The CBC reports that Quebec’s chief electoral officer is studying new rules on “cybercampaigning”:

As the internet plays an increasingly important role in political campaigns and elections, rules and laws need to evolve in order to keep the playing field level, said Quebec elections director Marcel Blanchet.

The province’s election office is studying how the internet has changed campaigning and electioneering, and will come up with recommendations to modernize current laws, Blanchet told the Canadian Press.

(The original story by La Presse Canadienne is here. By the way, the first new rule should be to ban the term “cybercampaigning”. But I digress.)

(TV election coverage) And in the seventh congressional district, it's Chen defeating Tavistock, 29,547 Facebook friends to 25,804.That’s one mighty angry hornets’ nest Blanchet is poking, and I’ll be surprised if the comments on that CBC story don’t rapidly fill up with cries of outrage, echoed in the blogosphere. Let me try to channel a few of them in anticipation: “Quel n00b! You can’t regulate the Internets!” “Yet another self-important bureaucrat who doesn’t get it.” “It’s censorship!
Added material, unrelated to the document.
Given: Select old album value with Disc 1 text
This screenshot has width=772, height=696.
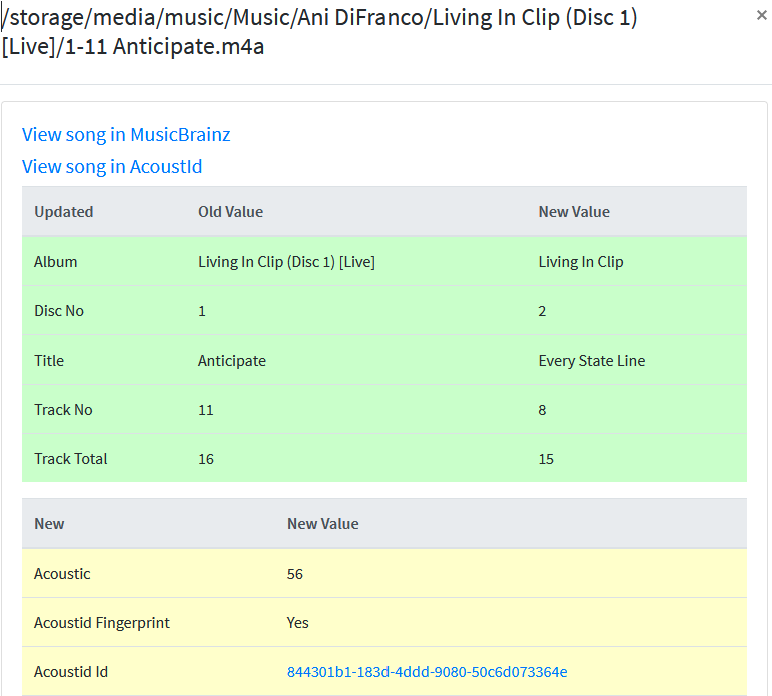Looking at the screenshot, I should [286, 262].
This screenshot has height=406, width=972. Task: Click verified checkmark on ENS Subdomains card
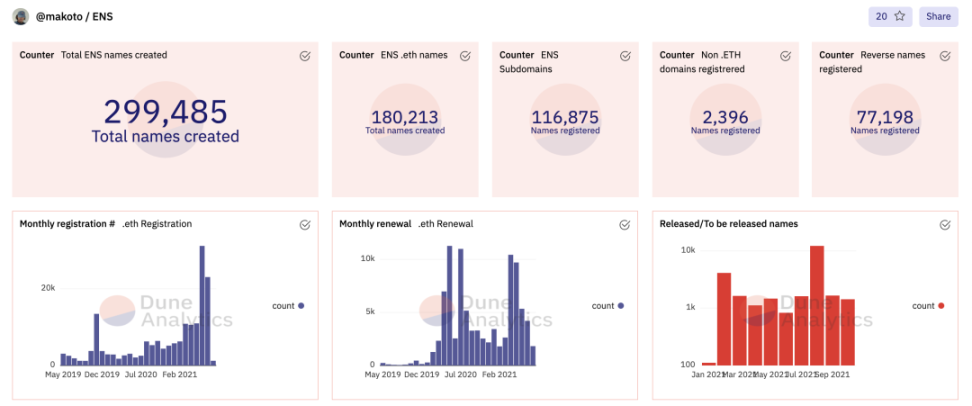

Soon you’ll have to register your blog with the government!”

Admittedly, election officials have sometimes been more than a little hamfisted in their initial efforts to come to grips with the web. (That “register your blog” thing isn’t as wacky as it might seem, given the experience in B.C.) But that doesn’t mean there’s no role for oversight and even regulation when it comes to digital campaigning.

For instance, you could make a very strong case for rules that require a campaign to clearly identify any video material they produce as fodder for a supporter-created-media push. Or a prohibition on phony grassroots blogs, purporting to be written by ordinary voters while being underwritten by a campaign. Or a requirement that anyone being paid by a campaign to blog on their behalf to disclose that fact clearly and prominently.

But how about when third parties with deep pockets jump into the pay-per-post arena? Or crank out slick video clips – either as standalone material or as mashup bait? Suppose it’s not overtly in support of a particular party or candidate, but advocates a policy stance clearly associated with them? Recent legislation sharply limits that kind of spending in many Canadian jurisdictions when it comes to traditional advertising; it’s not a big leap to apply those caps to the online realm.

Then you come to individual bloggers, especially those with significant audiences. We’re fond of thinking of blogging as little different from talking to your neighbour over the fence, or writing a letter to the editor. But if you’ve put, say, Google Ads on your blog, you’re in a sense saying that you have an audience whose attention has a tangible value – and that you’re willing to market that attention. So if you direct that attention to the promotion of a candidate or party, are you making a donation in kind?

Does this feel like the counting of so many angels on the heads of so many pins? Maybe. But there are real issues underlying these questions… and a real reason for election spending restrictions. Wealth and power tend to walk hand-in-hand; limiting the influence of money helps to avoid magnifying the concentration of political power in the hands of the wealthy.

The ability to reach large audiences has traditionally skewed toward the wealthy and powerful – but social media is eroding that. With audience comes influence… and the interest of regulators. And if the parade of enthusiastic amateurs who are creating so much of social media are unprepared for that interest, well, regulators (and especially their legal environment) are at least as unprepared for dealing with social media.